Scientists use a mathematical subject called topology to study the shapes of objects. An important part of topology is counting the number of pieces and the number of holes in an object, and researchers use this information to group objects into different types. For example, a doughnut has the same number of holes and the same number of pieces as a teacup with one handle, but it is different from a ball. In studies that resemble activities like “connect-the-dots,” scientists use ideas from topology to study the “shape” of data. Ideas and methods from topology have been used to study the branching structures of veins in leaves, voting in elections, flight patterns in models of bird flocking, and more.
What is a Shape?
Shapes are so fundamental to our existence that our brains start to notice them when we are as young as 4 or 5 months old. But what exactly do we mean by “shape”? We are used to describing common shapes like lines, circles, and cubes, but what about more complicated objects, like a dragon or a Pokémon or a human being?
Topology is a branch of mathematics that concerns the shapes of things [1, 2]. To help us understand topology, let’s pretend that we have a circular rubber band. We want to describe the properties of an object that stay the same if we stretch it or shrink it or bend it, but without us gluing things together or breaking the object. From a topological viewpoint, because we can stretch the rubber band into an oval, we say that the circle and the oval are topologically equivalent. However, the rubber band is not topologically equivalent to a segment of a string, because the rubber band has a hole in the middle but the string does not. Remember that we are not allowed to glue the ends of the string together, and we are also not allowed to cut the rubber band.
By figuring out which shapes are equivalent to each other in this special way, we can separate shapes into different groups. As an example, let’s assign the letters in the word “Pokémon” to groups of topologically equivalent objects. See the short animation in Video 1. The letters “P” and “o” belong to the same group, because we can compress the bottom part of the “P” upwards and then stretch the hole into the shape of the letter “o.” Consequently, “P” and the two instances of the letter “o” make up one group of topologically equivalent letters. The “k,” “m,” and “n” form a different group, because we can turn each of them into a dot by squeezing and bending them. The remaining letter, “é,” is an interesting one. Without its accent, we would be able to shrink the round tail of the “e” into the left side of the semicircle at the top of the letter. We could then stretch that semicircle into the shape of the letter “o,” which places it into the same group as “P” and “o.” However, with the accent, “é” has two separate pieces that we are not allowed to glue together, so it belongs to its own group.

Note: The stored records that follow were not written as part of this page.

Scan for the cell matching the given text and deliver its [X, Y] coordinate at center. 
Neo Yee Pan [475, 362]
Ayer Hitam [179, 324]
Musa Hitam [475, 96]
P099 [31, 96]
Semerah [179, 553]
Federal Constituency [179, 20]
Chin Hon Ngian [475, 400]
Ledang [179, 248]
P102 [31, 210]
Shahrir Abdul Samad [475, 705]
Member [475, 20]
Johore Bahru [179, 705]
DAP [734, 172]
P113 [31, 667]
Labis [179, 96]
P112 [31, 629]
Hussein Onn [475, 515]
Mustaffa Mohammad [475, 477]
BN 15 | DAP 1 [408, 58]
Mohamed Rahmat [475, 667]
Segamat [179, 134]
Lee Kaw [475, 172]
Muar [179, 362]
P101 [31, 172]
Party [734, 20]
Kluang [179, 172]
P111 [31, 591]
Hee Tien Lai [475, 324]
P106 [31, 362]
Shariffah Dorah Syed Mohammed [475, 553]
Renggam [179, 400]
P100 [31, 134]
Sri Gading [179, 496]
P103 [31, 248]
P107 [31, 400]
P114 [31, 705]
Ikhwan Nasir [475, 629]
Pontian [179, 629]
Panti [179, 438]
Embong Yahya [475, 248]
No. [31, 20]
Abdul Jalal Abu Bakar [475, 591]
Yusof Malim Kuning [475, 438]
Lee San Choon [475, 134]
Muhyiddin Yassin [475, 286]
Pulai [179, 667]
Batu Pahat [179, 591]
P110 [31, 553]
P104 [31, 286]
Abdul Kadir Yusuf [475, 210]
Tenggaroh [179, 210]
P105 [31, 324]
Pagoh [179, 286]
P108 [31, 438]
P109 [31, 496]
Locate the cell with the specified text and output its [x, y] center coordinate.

Shapes that are in the same group have important features in common. Although the details of the shapes “P” and “o” differ, they both have one hole that we cannot remove. By contrast, the letters “k,” “m,” and “n” do not have any holes. If we look at the uppercase letter “B,” we see that it does not belong in either of these groups. It is, however, topologically equivalent to the number “8,” because both the “B” and the “8” have two holes. The number of pieces in an object is also important, so the “é” (with one hole and two pieces) belongs in a different group from all of the other letters that we have discussed. Try separating the letters in your name into groups of topologically equivalent letters.
Now let’s make things even more interesting by looking at some Pokémon themselves. For each Pokémon in Figure 1, count the numbers of pieces and holes. Are you able to group any of them together based on this information?
It can be challenging to study the topology of solid objects like those that we have been discussing so far, but now think about drawing pictures in activities like connect-the-dots. We have a bunch of dots, and we often see enough of them that we have a good idea of what shape we will get when we connect them (see Figure 2). People are good at determining shapes from just these dots, but is there a way to do this automatically? Even though this type of activity is typically harder for a computer than for a human, mathematicians and other scientists seek good ways to do it automatically because we want to look at many different collections of dots.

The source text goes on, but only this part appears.